_AIM OF THE TASK_: Output range, inclusive: from the line containing "This screenshot has width=1000, height=794." to the line containing "You are a computer-use agent. Image". Restate those lines from the data below word for word and only those.

_TASK DATA_:
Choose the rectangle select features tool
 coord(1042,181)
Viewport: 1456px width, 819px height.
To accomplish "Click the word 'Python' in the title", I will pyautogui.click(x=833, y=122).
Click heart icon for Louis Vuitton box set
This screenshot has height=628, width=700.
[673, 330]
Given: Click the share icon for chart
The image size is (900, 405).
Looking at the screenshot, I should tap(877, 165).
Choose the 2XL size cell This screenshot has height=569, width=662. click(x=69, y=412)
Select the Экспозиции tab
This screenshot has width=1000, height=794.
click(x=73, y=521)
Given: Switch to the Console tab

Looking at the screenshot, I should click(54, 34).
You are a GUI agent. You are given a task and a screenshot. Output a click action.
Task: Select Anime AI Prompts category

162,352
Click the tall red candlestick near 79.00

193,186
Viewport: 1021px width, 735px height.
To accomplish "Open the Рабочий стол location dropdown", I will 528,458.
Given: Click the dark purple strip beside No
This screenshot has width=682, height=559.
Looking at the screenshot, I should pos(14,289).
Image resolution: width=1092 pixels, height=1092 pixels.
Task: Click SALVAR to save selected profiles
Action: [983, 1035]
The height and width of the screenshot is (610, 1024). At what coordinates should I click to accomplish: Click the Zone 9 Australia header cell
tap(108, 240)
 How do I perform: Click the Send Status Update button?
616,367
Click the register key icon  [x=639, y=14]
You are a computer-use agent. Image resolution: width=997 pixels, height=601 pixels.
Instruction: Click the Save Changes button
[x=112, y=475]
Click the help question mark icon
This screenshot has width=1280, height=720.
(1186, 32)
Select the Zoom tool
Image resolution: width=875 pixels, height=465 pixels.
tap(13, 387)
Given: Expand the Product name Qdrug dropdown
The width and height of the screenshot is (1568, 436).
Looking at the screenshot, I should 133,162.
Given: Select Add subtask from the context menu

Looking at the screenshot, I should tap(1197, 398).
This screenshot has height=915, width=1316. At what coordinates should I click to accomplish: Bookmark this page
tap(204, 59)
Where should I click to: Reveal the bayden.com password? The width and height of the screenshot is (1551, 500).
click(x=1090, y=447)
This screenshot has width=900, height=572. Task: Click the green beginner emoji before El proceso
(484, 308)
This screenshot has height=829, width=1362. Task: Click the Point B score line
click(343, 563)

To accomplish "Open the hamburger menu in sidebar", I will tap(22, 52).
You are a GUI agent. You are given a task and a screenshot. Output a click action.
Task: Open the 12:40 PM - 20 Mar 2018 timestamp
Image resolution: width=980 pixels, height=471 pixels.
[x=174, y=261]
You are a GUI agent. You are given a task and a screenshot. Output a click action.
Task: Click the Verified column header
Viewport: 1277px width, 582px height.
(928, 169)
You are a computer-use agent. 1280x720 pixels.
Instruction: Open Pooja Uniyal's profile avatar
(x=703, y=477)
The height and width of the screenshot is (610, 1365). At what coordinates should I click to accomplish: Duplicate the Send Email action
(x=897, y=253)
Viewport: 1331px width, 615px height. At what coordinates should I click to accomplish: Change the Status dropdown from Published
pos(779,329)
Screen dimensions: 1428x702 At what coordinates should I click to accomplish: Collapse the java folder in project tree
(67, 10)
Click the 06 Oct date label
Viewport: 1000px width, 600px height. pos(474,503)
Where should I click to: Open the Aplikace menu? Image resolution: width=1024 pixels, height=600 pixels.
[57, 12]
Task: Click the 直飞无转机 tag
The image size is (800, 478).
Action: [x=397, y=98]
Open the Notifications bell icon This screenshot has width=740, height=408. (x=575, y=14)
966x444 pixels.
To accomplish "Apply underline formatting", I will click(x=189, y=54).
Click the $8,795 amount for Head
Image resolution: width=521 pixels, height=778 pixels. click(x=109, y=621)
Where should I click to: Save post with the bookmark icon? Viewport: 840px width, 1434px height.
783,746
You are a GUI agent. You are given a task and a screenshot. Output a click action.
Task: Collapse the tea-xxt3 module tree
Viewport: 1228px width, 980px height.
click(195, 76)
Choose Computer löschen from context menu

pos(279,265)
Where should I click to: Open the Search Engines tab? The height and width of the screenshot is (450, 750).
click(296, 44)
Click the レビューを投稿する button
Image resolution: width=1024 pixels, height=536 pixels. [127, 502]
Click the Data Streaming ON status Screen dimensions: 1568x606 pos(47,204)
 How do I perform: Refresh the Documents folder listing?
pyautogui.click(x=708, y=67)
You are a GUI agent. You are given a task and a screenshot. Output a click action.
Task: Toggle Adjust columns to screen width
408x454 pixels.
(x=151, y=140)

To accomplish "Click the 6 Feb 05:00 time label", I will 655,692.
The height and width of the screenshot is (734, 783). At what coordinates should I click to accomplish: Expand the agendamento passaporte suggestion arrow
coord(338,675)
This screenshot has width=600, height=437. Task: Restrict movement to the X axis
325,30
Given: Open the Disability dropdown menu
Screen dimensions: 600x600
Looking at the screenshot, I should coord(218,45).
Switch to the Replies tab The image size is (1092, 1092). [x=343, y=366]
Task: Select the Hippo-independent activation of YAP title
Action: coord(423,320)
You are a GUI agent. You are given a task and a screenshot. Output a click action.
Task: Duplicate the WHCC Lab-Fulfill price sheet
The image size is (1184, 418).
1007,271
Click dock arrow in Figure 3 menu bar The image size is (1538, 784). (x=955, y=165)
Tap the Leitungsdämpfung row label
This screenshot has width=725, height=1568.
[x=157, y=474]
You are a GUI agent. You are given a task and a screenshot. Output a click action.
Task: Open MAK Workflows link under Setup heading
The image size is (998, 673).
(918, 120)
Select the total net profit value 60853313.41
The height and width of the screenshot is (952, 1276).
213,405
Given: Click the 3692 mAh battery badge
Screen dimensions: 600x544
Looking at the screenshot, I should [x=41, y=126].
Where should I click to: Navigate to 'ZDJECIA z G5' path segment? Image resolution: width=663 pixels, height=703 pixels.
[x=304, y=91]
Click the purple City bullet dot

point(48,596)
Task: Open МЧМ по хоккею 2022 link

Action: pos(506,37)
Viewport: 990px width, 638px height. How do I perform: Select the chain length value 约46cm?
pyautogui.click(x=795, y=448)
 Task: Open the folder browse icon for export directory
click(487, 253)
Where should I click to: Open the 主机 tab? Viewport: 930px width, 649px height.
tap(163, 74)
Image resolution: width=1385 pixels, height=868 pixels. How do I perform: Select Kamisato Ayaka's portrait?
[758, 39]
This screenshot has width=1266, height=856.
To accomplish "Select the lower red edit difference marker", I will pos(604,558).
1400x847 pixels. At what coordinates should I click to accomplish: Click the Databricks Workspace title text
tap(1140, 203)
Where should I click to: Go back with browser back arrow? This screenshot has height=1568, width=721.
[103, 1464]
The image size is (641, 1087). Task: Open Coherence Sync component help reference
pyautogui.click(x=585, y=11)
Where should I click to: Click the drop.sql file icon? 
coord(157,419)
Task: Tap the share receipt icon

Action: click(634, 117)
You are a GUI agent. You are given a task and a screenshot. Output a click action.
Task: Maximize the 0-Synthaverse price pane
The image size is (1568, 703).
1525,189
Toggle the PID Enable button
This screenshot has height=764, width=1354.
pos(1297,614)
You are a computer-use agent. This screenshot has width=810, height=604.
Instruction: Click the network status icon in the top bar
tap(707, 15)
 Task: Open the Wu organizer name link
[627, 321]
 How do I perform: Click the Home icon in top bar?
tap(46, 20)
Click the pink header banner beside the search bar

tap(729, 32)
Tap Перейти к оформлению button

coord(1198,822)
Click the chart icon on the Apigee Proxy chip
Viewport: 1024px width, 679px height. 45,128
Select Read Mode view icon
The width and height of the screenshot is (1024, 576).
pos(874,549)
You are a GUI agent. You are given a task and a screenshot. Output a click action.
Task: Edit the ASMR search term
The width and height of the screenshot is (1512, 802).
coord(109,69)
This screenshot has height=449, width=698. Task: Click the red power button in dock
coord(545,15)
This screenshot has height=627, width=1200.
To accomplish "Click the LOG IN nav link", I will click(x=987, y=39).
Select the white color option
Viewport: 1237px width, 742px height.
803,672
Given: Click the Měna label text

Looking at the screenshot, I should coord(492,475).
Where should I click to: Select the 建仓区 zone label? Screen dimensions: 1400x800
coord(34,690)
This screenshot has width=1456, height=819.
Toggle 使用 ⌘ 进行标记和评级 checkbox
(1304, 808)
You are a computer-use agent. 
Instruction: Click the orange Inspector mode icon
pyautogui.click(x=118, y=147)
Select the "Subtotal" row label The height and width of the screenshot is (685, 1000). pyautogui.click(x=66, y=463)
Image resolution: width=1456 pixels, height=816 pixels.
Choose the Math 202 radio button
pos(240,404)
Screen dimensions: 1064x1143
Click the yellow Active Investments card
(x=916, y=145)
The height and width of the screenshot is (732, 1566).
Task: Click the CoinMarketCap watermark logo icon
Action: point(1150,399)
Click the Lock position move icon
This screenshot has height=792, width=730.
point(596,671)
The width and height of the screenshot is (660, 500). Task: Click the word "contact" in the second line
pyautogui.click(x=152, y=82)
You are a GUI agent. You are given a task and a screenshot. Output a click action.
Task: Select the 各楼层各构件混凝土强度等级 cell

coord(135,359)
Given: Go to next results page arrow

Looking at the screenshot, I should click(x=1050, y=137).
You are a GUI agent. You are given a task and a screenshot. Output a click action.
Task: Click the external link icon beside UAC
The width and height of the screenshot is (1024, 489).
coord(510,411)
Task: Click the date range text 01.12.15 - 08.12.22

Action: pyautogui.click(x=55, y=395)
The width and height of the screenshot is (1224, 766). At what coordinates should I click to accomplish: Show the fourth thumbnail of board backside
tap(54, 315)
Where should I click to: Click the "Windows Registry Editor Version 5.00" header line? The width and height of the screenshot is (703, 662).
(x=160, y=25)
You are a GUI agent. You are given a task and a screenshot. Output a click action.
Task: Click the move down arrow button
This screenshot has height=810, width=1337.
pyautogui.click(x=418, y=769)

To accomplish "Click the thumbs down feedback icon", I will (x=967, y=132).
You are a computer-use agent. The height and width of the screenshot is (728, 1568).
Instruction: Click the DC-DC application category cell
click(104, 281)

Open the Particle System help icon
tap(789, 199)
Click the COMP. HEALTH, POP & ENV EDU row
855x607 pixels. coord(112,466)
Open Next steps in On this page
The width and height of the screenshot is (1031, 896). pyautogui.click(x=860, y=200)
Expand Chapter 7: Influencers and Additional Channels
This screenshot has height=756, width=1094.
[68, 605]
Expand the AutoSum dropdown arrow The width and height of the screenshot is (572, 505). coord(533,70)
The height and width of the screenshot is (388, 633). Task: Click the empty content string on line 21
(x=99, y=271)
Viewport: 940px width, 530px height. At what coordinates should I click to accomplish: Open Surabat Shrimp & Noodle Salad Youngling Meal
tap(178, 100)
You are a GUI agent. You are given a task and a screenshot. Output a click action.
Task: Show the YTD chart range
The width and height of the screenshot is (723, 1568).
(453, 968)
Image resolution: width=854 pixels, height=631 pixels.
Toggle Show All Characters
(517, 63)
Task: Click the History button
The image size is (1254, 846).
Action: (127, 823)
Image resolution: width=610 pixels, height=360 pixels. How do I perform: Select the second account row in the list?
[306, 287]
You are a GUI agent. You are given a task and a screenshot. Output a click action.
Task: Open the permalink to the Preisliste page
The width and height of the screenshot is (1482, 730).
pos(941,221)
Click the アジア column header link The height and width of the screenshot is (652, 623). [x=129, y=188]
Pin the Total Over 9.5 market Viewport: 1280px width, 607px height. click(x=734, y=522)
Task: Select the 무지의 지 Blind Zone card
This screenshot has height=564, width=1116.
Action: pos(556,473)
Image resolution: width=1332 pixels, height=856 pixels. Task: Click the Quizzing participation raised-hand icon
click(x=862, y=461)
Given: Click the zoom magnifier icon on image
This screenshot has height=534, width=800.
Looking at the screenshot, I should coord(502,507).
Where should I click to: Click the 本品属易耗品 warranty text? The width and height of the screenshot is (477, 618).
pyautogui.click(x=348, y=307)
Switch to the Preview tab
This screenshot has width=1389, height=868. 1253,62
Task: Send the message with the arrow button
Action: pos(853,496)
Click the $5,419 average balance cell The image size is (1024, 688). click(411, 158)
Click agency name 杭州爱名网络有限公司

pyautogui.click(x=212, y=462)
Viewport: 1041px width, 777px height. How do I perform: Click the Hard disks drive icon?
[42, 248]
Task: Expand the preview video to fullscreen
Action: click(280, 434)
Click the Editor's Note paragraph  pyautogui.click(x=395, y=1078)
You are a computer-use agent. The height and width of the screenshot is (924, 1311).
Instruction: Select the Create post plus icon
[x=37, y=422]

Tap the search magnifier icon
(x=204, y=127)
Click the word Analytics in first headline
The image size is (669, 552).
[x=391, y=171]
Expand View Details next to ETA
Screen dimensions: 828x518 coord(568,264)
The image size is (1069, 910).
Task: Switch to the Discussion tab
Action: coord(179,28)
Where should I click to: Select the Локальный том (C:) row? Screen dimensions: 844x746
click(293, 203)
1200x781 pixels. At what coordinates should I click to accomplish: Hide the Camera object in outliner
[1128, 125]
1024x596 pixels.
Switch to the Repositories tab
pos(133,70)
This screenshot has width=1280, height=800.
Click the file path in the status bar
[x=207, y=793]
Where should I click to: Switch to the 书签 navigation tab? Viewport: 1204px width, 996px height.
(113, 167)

_WRITTEN REPLY_:
This screenshot has width=1000, height=794.
click(x=73, y=521)
Given: Switch to the Console tab

Looking at the screenshot, I should click(54, 34).
You are a GUI agent. You are given a task and a screenshot. Output a click action.
Task: Select Anime AI Prompts category

162,352
Click the tall red candlestick near 79.00

193,186
Viewport: 1021px width, 735px height.
To accomplish "Open the Рабочий стол location dropdown", I will 528,458.
Given: Click the dark purple strip beside No
This screenshot has width=682, height=559.
Looking at the screenshot, I should pos(14,289).
Image resolution: width=1092 pixels, height=1092 pixels.
Task: Click SALVAR to save selected profiles
Action: [983, 1035]
The height and width of the screenshot is (610, 1024). At what coordinates should I click to accomplish: Click the Zone 9 Australia header cell
tap(108, 240)
 How do I perform: Click the Send Status Update button?
616,367
Click the register key icon  [x=639, y=14]
You are a computer-use agent. Image resolution: width=997 pixels, height=601 pixels.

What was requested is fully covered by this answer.